◆ What is required: In the entries below, the line with "You are a computer-use agent. Viewport: 600px" marks the start. Return it and every following line exactly, ending with the last.

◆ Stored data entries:
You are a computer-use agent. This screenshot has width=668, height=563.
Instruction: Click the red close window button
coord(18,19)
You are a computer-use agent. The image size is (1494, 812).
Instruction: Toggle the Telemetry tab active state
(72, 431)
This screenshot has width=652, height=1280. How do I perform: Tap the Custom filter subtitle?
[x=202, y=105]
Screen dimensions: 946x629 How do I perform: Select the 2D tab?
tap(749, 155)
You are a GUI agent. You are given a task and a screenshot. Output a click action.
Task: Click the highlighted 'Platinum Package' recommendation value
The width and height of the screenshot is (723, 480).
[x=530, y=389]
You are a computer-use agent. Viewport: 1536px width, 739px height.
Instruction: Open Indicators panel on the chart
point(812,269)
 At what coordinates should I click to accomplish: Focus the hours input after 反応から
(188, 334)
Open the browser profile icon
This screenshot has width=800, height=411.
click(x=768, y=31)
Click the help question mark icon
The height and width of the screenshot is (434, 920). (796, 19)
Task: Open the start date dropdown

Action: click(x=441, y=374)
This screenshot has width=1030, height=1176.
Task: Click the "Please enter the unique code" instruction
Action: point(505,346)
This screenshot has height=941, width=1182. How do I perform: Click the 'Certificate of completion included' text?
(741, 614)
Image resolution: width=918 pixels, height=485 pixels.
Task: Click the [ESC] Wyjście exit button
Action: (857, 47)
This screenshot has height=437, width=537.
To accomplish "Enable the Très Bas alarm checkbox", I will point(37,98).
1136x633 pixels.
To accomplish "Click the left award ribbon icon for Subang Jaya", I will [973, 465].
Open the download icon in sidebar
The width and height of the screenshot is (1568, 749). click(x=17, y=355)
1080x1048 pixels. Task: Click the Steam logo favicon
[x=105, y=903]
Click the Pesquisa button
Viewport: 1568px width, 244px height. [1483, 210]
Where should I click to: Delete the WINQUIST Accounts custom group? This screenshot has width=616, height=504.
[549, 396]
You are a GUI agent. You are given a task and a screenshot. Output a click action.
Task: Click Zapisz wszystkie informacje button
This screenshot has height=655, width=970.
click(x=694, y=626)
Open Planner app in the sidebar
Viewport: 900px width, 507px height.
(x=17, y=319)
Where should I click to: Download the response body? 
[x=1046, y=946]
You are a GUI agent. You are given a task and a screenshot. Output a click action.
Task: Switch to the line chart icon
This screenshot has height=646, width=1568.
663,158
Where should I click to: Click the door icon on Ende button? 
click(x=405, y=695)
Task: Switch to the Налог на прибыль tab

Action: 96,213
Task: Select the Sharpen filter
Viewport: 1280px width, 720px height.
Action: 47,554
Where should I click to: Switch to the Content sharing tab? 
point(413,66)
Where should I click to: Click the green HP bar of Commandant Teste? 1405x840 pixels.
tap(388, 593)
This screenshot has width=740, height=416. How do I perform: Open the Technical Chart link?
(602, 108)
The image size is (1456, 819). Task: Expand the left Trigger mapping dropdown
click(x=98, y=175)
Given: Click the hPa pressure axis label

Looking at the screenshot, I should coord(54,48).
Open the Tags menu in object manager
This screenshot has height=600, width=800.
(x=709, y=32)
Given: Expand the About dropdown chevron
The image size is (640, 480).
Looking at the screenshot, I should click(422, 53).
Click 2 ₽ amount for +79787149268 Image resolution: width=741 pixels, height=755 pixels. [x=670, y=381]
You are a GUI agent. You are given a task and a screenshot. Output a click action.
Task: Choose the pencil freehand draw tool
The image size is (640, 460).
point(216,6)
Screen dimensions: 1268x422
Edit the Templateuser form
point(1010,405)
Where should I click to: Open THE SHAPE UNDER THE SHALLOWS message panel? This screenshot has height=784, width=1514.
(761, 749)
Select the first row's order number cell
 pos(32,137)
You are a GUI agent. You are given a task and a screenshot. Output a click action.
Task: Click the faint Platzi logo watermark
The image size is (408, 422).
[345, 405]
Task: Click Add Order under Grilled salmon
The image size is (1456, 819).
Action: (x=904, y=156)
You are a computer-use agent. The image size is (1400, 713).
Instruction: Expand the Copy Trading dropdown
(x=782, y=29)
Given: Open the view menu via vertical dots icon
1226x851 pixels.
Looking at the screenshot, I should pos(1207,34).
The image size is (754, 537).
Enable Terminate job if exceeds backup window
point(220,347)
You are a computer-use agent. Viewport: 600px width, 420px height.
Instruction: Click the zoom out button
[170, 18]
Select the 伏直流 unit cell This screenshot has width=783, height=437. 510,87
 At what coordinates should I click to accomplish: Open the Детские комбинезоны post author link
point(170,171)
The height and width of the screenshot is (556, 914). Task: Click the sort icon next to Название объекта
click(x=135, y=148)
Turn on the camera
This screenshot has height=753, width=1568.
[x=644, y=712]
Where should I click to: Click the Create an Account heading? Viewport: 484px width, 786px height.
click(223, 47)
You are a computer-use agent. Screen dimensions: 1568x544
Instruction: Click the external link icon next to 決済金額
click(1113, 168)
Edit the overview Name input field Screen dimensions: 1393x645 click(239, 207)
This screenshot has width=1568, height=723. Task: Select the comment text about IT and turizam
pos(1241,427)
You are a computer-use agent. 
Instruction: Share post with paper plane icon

◆ Output below:
You are a computer-use agent. Viewport: 600px width, 420px height.
Instruction: Click the zoom out button
[170, 18]
Select the 伏直流 unit cell This screenshot has width=783, height=437. 510,87
 At what coordinates should I click to accomplish: Open the Детские комбинезоны post author link
point(170,171)
The height and width of the screenshot is (556, 914). Task: Click the sort icon next to Название объекта
click(x=135, y=148)
Turn on the camera
This screenshot has height=753, width=1568.
[x=644, y=712]
Where should I click to: Click the Create an Account heading? Viewport: 484px width, 786px height.
click(223, 47)
You are a computer-use agent. Screen dimensions: 1568x544
Instruction: Click the external link icon next to 決済金額
click(1113, 168)
Edit the overview Name input field Screen dimensions: 1393x645 click(239, 207)
This screenshot has width=1568, height=723. Task: Select the comment text about IT and turizam
pos(1241,427)
You are a computer-use agent. 
Instruction: Share post with paper plane icon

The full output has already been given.